First, a biosecurity system is only as strong as its weakest link (15, 16). This key notion is often lost when providing an overall score. For example, let us imagine a biosecurity assessment that considers 5 management areas, scored on a scale of 0–10. A farm that consistently performs 8/10 across 5 management areas gets the same overall score as a farm that scores 9/10 across 4 management areas and 4/10 for the remaining area. Yet, while the former farm is consistent in their level of biosecurity the latter farm jeopardizes the work that it does in several areas by very poor biosecurity practices in one area. Thus, existing tools focusing on overall scores, or benchmarking, fall short of helping producers identify their weakest links and prioritize their improvement efforts. Moreover, both because of the criteria considered and because scoring is based on self-reported practices, biosecurity tools typically do not consider how well biosecurity practices are implemented. Recently, data-driven tools have improved on some of the above limitations, as they provide tailored recommendations to individual farms, helping them understand their strengths and weaknesses and prioritize areas of improvement. However, such tools have typically been developed, at least initially, for endemic diseases (e.g., Rabapp for PPRSv), and their applicability to FADs assumes equivalent disease dynamics and/or requires some sort of adaptation for FADs (17).

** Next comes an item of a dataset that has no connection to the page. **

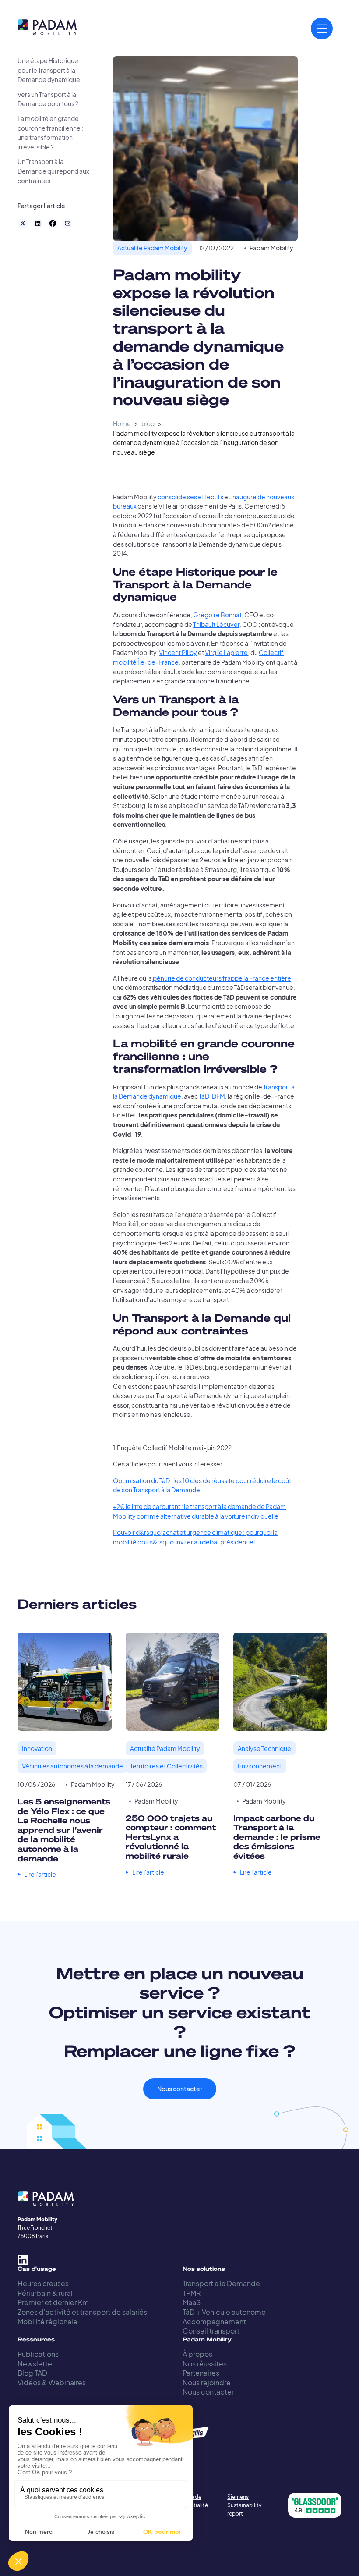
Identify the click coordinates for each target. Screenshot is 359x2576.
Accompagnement (214, 2321)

Second, the biosecurity scores are not necessarily explicitly tied to the mechanisms of potential entry of FADs and specific practices that need improvement, and thus can fail to provide a rationale or “buy-in” to the producer and farm staff for implementing recommended practices, especially if costly or time-consuming. The success of any biosecurity effort depends on high compliance in the implementation of the measures. Creating a clear link between mitigation measures and their intended risk reducing purpose is key to create a “biosecurity mindset.”

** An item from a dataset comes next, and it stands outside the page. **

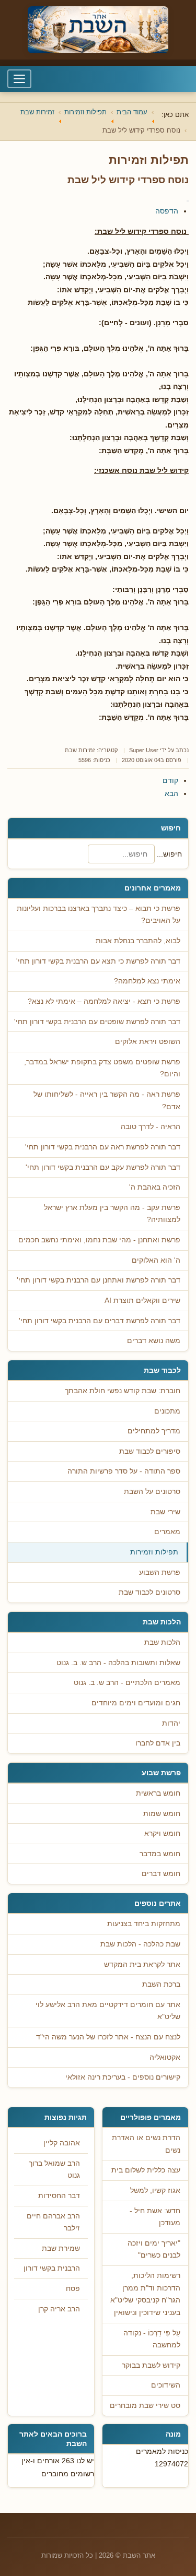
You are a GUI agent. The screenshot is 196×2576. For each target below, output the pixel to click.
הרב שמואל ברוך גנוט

Finally, in most biosecurity tools reviewed, the emphasis is on external biosecurity, while only a few (e.g., Biocheck.UGent) differentiate external vs. internal biosecurity scores. Addressing “internal” biosecurity helps prevent the spread of the disease on the farm and facilitate control to ultimately mitigate disease impact, which can be critical for continuity of business of multi-site swine premises in the face of a FAD epidemic. This is particularly important for ASF given the difficulty in eradicating it from affected regions.

Using risk analysis for identifying mitigation measures, and developing and improving a biosecurity plan

The World Organization for Animal Health (WOAH, formerly OIE), defines the risk assessment component of risk analysis as the “evaluation of the likelihood and the biological and economic consequences of entry, establishment and spread of a hazard” (18), while risk communication is the “interactive transmission and exchange of information and opinions throughout the risk analysis process.” And Grabill and Simmons (19) argue that an effective risk analysis approach necessitates that “researchers work with audiences in the construction of knowledge (e.g., risk)” to create awareness and identify workable remedial actions.

Here, the audience would be the farmers, ASFv would be the hazard of interest, and the risk, i.e., its entry into farms (or spread within a farm), may take place through a variety of pathways. Figure 1 depicts a simplified diagram of such potential pathways, grouped by the primary source of infection. A pathway represents the “steps” (or events) needed for the virus to be introduced onto a farm. Preventing one, or multiple, of such steps from occurring will result in a mitigation of the risk through that pathway. The likelihood associated with each pathway may be evaluated by reviewing the chain of events that are required for ASF to spread. For example, for ASF entering a farm through food for human consumption, the food will need to be (1) infected with ASF, (2) taken into the farm, and (3) fed to the pigs intentionally or unintentionally. One or multiple mitigation options could then be conceived for each of such pathway events (see gray boxes on Figure 1 - e.g., workers are not allowed to bring their own food, and all food from the cafeteria is incinerated), and their effect estimated while considering compliance.

Figure 1

Possible pathways (white boxes, n = 10) of introduction of African Swine Fever (ASF) into commercial pig farms, grouped by the primary source of infection (ovals, n = 4) and indicating proposed mitigation measures for each of them (gray boxes, n = 10).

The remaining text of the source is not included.